> _Problem requirements_: Copy each of the following entries line for line, without changing anything.

(Saved data entries)
========================================================================
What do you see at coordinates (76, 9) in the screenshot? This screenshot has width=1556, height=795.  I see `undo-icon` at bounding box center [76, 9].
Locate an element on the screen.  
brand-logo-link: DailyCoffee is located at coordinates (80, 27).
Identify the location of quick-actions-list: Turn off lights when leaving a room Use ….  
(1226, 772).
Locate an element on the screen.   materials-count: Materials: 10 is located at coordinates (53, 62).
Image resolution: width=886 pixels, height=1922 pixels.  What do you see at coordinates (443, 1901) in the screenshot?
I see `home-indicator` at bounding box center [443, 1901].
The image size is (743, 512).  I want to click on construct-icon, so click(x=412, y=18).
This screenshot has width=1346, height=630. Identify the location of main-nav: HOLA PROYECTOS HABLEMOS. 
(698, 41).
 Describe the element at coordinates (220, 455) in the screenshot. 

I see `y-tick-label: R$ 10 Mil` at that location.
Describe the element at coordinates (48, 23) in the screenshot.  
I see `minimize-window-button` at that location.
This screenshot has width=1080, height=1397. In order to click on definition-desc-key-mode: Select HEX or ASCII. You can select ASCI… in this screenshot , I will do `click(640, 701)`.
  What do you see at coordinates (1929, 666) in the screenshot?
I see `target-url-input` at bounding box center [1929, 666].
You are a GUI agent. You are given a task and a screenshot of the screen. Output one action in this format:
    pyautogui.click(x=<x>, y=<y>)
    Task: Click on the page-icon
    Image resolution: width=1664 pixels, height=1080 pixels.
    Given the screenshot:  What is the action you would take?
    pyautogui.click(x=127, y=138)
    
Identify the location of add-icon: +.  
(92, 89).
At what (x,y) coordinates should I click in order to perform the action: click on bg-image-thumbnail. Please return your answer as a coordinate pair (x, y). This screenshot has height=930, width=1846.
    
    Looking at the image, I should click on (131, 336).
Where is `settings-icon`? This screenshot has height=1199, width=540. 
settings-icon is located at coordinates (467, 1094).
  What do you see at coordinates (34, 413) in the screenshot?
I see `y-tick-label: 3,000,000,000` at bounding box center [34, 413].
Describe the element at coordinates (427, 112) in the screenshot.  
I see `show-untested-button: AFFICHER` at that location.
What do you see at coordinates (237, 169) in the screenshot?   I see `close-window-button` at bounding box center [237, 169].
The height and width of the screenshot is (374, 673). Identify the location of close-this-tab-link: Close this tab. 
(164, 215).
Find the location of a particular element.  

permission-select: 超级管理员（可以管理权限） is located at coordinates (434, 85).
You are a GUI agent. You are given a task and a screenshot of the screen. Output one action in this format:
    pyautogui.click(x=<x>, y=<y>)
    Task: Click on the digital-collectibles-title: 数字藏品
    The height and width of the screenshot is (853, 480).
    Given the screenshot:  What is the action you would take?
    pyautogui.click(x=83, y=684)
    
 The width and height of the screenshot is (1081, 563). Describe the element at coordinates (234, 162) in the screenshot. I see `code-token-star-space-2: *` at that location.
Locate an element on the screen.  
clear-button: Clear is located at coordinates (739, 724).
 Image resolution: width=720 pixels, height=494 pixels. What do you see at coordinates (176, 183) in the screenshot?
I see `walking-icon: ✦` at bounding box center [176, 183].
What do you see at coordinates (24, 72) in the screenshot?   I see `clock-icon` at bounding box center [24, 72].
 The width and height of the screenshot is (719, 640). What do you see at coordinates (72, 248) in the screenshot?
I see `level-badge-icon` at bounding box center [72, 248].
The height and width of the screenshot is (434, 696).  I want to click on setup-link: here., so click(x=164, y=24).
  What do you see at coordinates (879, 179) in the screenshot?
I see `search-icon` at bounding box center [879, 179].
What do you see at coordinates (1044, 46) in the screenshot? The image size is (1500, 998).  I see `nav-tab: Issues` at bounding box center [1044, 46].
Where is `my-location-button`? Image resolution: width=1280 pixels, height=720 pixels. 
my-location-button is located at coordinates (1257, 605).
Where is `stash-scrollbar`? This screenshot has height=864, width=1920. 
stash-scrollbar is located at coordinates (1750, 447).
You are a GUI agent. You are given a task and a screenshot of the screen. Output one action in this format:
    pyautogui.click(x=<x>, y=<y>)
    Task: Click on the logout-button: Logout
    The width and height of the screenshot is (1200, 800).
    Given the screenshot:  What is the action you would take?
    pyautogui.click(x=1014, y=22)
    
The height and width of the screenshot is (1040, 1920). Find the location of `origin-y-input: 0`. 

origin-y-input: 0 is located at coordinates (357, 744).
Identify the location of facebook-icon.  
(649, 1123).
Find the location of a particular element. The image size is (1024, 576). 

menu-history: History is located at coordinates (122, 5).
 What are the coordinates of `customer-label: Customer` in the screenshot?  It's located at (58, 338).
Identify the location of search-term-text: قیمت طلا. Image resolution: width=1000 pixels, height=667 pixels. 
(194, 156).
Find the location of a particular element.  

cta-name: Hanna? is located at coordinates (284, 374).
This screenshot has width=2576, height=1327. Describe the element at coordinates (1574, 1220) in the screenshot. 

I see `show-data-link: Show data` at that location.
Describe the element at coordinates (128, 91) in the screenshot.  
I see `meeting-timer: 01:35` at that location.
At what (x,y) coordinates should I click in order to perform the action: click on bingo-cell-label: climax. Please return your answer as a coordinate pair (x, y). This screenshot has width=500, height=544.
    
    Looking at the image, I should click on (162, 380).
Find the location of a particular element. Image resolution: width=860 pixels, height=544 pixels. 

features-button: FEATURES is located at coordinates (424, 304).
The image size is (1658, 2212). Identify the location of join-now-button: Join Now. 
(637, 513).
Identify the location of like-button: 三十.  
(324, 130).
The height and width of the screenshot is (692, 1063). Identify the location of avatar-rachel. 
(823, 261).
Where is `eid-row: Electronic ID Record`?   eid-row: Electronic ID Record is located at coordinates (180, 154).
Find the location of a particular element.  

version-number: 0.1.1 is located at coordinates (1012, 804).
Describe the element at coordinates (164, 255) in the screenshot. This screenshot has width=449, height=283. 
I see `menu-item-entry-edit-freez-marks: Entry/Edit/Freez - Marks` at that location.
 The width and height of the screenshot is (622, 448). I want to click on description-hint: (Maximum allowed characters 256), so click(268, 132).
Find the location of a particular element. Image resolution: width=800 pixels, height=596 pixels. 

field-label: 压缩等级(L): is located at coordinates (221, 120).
========================================================================
> _Solved problem_:
What do you see at coordinates (76, 9) in the screenshot? This screenshot has width=1556, height=795.  I see `undo-icon` at bounding box center [76, 9].
Locate an element on the screen.  
brand-logo-link: DailyCoffee is located at coordinates (80, 27).
Identify the location of quick-actions-list: Turn off lights when leaving a room Use ….  
(1226, 772).
Locate an element on the screen.   materials-count: Materials: 10 is located at coordinates (53, 62).
Image resolution: width=886 pixels, height=1922 pixels.  What do you see at coordinates (443, 1901) in the screenshot?
I see `home-indicator` at bounding box center [443, 1901].
The image size is (743, 512).  I want to click on construct-icon, so click(x=412, y=18).
This screenshot has width=1346, height=630. Identify the location of main-nav: HOLA PROYECTOS HABLEMOS. 
(698, 41).
 Describe the element at coordinates (220, 455) in the screenshot. 

I see `y-tick-label: R$ 10 Mil` at that location.
Describe the element at coordinates (48, 23) in the screenshot.  
I see `minimize-window-button` at that location.
This screenshot has width=1080, height=1397. In order to click on definition-desc-key-mode: Select HEX or ASCII. You can select ASCI… in this screenshot , I will do `click(640, 701)`.
  What do you see at coordinates (1929, 666) in the screenshot?
I see `target-url-input` at bounding box center [1929, 666].
You are a GUI agent. You are given a task and a screenshot of the screen. Output one action in this format:
    pyautogui.click(x=<x>, y=<y>)
    Task: Click on the page-icon
    Image resolution: width=1664 pixels, height=1080 pixels.
    Given the screenshot:  What is the action you would take?
    pyautogui.click(x=127, y=138)
    
Identify the location of add-icon: +.  
(92, 89).
At what (x,y) coordinates should I click in order to perform the action: click on bg-image-thumbnail. Please return your answer as a coordinate pair (x, y). This screenshot has height=930, width=1846.
    
    Looking at the image, I should click on (131, 336).
Where is `settings-icon`? This screenshot has height=1199, width=540. 
settings-icon is located at coordinates (467, 1094).
  What do you see at coordinates (34, 413) in the screenshot?
I see `y-tick-label: 3,000,000,000` at bounding box center [34, 413].
Describe the element at coordinates (427, 112) in the screenshot.  
I see `show-untested-button: AFFICHER` at that location.
What do you see at coordinates (237, 169) in the screenshot?   I see `close-window-button` at bounding box center [237, 169].
The height and width of the screenshot is (374, 673). Identify the location of close-this-tab-link: Close this tab. 
(164, 215).
Find the location of a particular element.  

permission-select: 超级管理员（可以管理权限） is located at coordinates (434, 85).
You are a GUI agent. You are given a task and a screenshot of the screen. Output one action in this format:
    pyautogui.click(x=<x>, y=<y>)
    Task: Click on the digital-collectibles-title: 数字藏品
    The height and width of the screenshot is (853, 480).
    Given the screenshot:  What is the action you would take?
    pyautogui.click(x=83, y=684)
    
 The width and height of the screenshot is (1081, 563). Describe the element at coordinates (234, 162) in the screenshot. I see `code-token-star-space-2: *` at that location.
Locate an element on the screen.  
clear-button: Clear is located at coordinates (739, 724).
 Image resolution: width=720 pixels, height=494 pixels. What do you see at coordinates (176, 183) in the screenshot?
I see `walking-icon: ✦` at bounding box center [176, 183].
What do you see at coordinates (24, 72) in the screenshot?   I see `clock-icon` at bounding box center [24, 72].
 The width and height of the screenshot is (719, 640). What do you see at coordinates (72, 248) in the screenshot?
I see `level-badge-icon` at bounding box center [72, 248].
The height and width of the screenshot is (434, 696).  I want to click on setup-link: here., so click(x=164, y=24).
  What do you see at coordinates (879, 179) in the screenshot?
I see `search-icon` at bounding box center [879, 179].
What do you see at coordinates (1044, 46) in the screenshot? The image size is (1500, 998).  I see `nav-tab: Issues` at bounding box center [1044, 46].
Where is `my-location-button`? Image resolution: width=1280 pixels, height=720 pixels. 
my-location-button is located at coordinates (1257, 605).
Where is `stash-scrollbar`? This screenshot has height=864, width=1920. 
stash-scrollbar is located at coordinates (1750, 447).
You are a GUI agent. You are given a task and a screenshot of the screen. Output one action in this format:
    pyautogui.click(x=<x>, y=<y>)
    Task: Click on the logout-button: Logout
    The width and height of the screenshot is (1200, 800).
    Given the screenshot:  What is the action you would take?
    pyautogui.click(x=1014, y=22)
    
The height and width of the screenshot is (1040, 1920). Find the location of `origin-y-input: 0`. 

origin-y-input: 0 is located at coordinates (357, 744).
Identify the location of facebook-icon.  
(649, 1123).
Find the location of a particular element. The image size is (1024, 576). 

menu-history: History is located at coordinates (122, 5).
 What are the coordinates of `customer-label: Customer` in the screenshot?  It's located at (58, 338).
Identify the location of search-term-text: قیمت طلا. Image resolution: width=1000 pixels, height=667 pixels. 
(194, 156).
Find the location of a particular element.  

cta-name: Hanna? is located at coordinates (284, 374).
This screenshot has width=2576, height=1327. Describe the element at coordinates (1574, 1220) in the screenshot. 

I see `show-data-link: Show data` at that location.
Describe the element at coordinates (128, 91) in the screenshot.  
I see `meeting-timer: 01:35` at that location.
At what (x,y) coordinates should I click in order to perform the action: click on bingo-cell-label: climax. Please return your answer as a coordinate pair (x, y). This screenshot has width=500, height=544.
    
    Looking at the image, I should click on (162, 380).
Find the location of a particular element. Image resolution: width=860 pixels, height=544 pixels. 

features-button: FEATURES is located at coordinates (424, 304).
The image size is (1658, 2212). Identify the location of join-now-button: Join Now. 
(637, 513).
Identify the location of like-button: 三十.  
(324, 130).
The height and width of the screenshot is (692, 1063). Identify the location of avatar-rachel. 
(823, 261).
Where is `eid-row: Electronic ID Record`?   eid-row: Electronic ID Record is located at coordinates (180, 154).
Find the location of a particular element.  

version-number: 0.1.1 is located at coordinates (1012, 804).
Describe the element at coordinates (164, 255) in the screenshot. This screenshot has width=449, height=283. 
I see `menu-item-entry-edit-freez-marks: Entry/Edit/Freez - Marks` at that location.
 The width and height of the screenshot is (622, 448). I want to click on description-hint: (Maximum allowed characters 256), so click(268, 132).
Find the location of a particular element. Image resolution: width=800 pixels, height=596 pixels. 

field-label: 压缩等级(L): is located at coordinates (221, 120).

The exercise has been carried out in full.